━━ EXCERPT ━━

The code may look like this

// insert the user
try {
   hibernateSession.save(user);
} catch (ConstraintViolationException e) {
   throw new MessageException("Username " + user.getName() + " already exists. Please choose a different name.");
}

In a totally different place there's a top exception handler

try {
   ... render the page
} catch (MessageException e) {
   ... render a nice page with the message
} catch (Exception e) {
   ... render "we logged your problem but for now you're hosed" message
}
Jan Soltis
A: 

@Jan Checked versus unchecked is a central issue here. I question your supposition (#3) that the exception should be ignored in intervening frames. If I do that, I will end up with an implementation-specific dependency in my high-level code. If I replace Hibernate, catch blocks throughout my application will have to be modified. Yet, at the same time, if I catch the exception at a lower level, I'm not receiving much benefit from using an unchecked exception.

Also, the scenario here is that I want to catch a specific logical error and change the flow of the application by re-prompting the user for a different ID. Simply changing the displayed message is not good enough, and the ability to map to different messages based on exception type is built into Servlets already.

erickson
A: 

@erikson

Just to add food to your thoughts:

Checked versus unchecked is also debated here

The usage of unchecked exceptions is compliant with the fact they are used IMO for exception caused by the caller of the function (and the caller can be several layers above that function, hence the necessity for other frames to ignore the exception)

━━━

**WHAT THE TASK REQUIRES**:
Continue the thread above on checked versus unchecked exceptions, starting right after its last sentence.

━━ ENTRIES SHOWN ━━

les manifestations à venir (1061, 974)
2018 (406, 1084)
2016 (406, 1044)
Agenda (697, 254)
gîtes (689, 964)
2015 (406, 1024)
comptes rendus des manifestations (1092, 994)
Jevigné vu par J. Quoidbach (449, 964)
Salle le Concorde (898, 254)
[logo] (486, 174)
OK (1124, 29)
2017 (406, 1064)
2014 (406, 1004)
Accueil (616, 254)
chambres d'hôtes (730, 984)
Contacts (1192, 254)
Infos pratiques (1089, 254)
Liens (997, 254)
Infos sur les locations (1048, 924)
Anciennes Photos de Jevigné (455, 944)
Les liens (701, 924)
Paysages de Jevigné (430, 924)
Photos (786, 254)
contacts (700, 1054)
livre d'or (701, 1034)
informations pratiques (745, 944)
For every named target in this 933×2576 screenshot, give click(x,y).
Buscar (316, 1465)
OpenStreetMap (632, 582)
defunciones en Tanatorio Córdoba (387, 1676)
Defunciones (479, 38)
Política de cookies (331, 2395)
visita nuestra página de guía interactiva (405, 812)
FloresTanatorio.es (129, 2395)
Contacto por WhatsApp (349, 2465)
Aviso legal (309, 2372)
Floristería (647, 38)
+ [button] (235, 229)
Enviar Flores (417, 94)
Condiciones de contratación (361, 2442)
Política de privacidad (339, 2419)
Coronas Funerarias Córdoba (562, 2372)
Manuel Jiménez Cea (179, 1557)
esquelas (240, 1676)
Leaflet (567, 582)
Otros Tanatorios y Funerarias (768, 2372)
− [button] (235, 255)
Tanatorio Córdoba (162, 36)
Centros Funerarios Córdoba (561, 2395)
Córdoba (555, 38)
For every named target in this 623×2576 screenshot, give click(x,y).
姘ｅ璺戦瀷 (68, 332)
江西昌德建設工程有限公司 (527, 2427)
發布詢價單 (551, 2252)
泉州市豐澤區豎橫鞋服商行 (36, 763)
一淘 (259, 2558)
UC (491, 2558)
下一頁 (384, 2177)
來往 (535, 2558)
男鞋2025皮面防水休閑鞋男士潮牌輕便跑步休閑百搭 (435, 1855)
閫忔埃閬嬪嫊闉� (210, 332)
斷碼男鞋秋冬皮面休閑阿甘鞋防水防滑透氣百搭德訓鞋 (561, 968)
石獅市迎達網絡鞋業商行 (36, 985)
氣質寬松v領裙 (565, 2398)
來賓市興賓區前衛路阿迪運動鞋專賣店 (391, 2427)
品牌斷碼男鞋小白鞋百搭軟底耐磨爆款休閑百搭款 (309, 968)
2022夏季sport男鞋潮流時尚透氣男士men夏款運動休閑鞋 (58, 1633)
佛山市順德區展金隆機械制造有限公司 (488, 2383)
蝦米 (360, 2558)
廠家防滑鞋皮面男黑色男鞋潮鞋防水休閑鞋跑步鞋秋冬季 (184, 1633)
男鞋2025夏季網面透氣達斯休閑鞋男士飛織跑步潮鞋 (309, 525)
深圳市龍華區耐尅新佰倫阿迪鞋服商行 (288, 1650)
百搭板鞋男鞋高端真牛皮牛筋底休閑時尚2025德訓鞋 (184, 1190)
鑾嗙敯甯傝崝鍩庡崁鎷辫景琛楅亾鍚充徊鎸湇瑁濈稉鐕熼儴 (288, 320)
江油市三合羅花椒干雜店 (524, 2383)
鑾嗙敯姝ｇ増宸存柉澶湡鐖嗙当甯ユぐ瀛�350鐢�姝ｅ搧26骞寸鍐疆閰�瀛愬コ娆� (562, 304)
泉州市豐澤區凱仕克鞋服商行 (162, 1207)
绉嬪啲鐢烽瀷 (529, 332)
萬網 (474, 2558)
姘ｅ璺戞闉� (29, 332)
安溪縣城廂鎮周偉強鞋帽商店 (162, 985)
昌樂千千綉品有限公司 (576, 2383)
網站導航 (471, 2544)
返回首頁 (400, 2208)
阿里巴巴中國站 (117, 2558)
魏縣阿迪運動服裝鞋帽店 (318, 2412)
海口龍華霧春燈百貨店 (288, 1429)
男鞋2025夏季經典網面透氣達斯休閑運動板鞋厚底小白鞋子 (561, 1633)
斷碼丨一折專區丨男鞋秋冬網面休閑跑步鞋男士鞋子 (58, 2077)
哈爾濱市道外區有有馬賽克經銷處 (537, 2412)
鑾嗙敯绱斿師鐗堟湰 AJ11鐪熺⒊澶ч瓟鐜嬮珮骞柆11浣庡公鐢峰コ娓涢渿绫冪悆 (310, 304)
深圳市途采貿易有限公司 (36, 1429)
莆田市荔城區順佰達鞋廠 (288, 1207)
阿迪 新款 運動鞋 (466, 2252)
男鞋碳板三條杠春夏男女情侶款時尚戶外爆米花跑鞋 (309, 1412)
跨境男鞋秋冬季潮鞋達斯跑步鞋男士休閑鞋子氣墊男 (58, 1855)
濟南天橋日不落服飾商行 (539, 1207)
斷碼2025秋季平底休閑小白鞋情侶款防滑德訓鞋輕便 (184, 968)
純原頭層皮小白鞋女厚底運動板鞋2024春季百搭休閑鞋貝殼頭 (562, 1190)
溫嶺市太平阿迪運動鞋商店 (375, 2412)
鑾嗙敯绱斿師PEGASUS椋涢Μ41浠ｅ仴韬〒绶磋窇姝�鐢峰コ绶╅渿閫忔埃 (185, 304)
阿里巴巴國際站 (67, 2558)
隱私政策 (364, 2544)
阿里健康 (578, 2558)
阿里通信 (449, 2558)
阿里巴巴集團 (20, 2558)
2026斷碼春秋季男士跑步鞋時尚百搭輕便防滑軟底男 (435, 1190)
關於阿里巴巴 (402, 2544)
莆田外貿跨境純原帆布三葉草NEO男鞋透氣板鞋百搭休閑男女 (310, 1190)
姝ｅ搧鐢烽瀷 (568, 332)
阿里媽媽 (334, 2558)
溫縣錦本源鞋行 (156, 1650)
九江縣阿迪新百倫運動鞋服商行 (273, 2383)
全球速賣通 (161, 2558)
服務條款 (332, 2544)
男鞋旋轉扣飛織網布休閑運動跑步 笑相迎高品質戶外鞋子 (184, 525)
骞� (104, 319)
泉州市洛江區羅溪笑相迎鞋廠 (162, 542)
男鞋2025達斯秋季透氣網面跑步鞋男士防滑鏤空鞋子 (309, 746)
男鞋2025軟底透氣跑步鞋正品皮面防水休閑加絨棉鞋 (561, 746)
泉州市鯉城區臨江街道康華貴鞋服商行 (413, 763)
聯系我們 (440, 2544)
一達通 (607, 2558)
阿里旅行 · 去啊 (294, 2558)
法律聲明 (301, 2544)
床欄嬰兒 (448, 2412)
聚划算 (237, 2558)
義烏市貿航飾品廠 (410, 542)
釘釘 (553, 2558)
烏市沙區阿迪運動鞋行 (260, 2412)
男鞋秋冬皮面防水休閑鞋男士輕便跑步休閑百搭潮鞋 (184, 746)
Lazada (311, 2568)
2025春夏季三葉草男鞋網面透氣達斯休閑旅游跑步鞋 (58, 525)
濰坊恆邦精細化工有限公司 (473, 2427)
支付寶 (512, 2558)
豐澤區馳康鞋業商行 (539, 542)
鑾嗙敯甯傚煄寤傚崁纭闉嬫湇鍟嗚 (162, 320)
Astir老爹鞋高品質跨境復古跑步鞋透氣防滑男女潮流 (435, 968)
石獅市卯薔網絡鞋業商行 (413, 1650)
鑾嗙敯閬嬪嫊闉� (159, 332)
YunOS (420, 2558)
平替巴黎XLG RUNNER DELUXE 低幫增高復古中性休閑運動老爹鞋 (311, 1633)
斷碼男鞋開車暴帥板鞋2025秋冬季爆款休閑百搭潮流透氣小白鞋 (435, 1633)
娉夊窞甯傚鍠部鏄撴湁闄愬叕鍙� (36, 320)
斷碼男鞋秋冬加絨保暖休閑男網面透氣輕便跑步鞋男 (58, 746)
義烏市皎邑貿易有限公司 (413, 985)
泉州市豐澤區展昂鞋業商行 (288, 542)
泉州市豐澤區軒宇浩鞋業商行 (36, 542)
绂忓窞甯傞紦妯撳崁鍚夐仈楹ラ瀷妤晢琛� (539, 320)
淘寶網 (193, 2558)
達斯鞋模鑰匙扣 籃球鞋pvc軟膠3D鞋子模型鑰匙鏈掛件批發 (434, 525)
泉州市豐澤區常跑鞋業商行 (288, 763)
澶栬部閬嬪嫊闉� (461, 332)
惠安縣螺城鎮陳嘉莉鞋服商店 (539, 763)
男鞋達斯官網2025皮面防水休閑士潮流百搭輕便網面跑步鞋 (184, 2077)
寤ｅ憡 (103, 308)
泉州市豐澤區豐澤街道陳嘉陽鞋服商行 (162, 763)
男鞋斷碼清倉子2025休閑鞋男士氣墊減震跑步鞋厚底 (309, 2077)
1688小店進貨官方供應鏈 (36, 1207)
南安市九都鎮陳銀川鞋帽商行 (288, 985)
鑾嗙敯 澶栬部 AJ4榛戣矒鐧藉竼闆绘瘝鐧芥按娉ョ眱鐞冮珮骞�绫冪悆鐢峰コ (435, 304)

━━━

**TASK OUTPUT**:
Regarding your specific issue, you should catch the unchecked exception at high level, and encapsulate it, as said by @Kanook in your own exception, without displaying the callstack (as mentionned by @Jan Soltis )

That being said, if the underlying technology changes, that will indeed have an impact on those catch() already present in your code, and that does not answer your latest scenario.

VonC
+1  A: 

See Patterns for Generation, Handling and Management of Errors

From the Split Domain and Technical Errors pattern

A technical error should never cause a domain error to be generated (never the twain should meet). When a technical error must cause business processing to fail, it should be wrapped as a SystemError.

Domain errors should always start from a domain problem and be handled by domain code.

Domain errors should pass "seamlessly" through technical boundaries. It may be that such errors must be serialized and re-constituted for this to happen. Proxies and facades should take responsibility for doing this.

Technical errors should be handled in particular points in the application, such as boundaries (see Log at Distribution Boundary).

The amount of context information passed back with the error will depend on how useful this will be for subsequent diagnosis and handling (figuring out an alternative strategy). You need to question whether the stack trace from a remote machine is wholly useful to the processing of a domain error (although the code location of the error and variable values at that time may be useful)

So, wrap the hibernate exception at the boundary to hibernate with an unchecked domain exception such as a "UniqueUsernameException", and let that bubble up all the way to the handler of it. Make sure to javadoc the thrown exception even though it isn't a checked exception!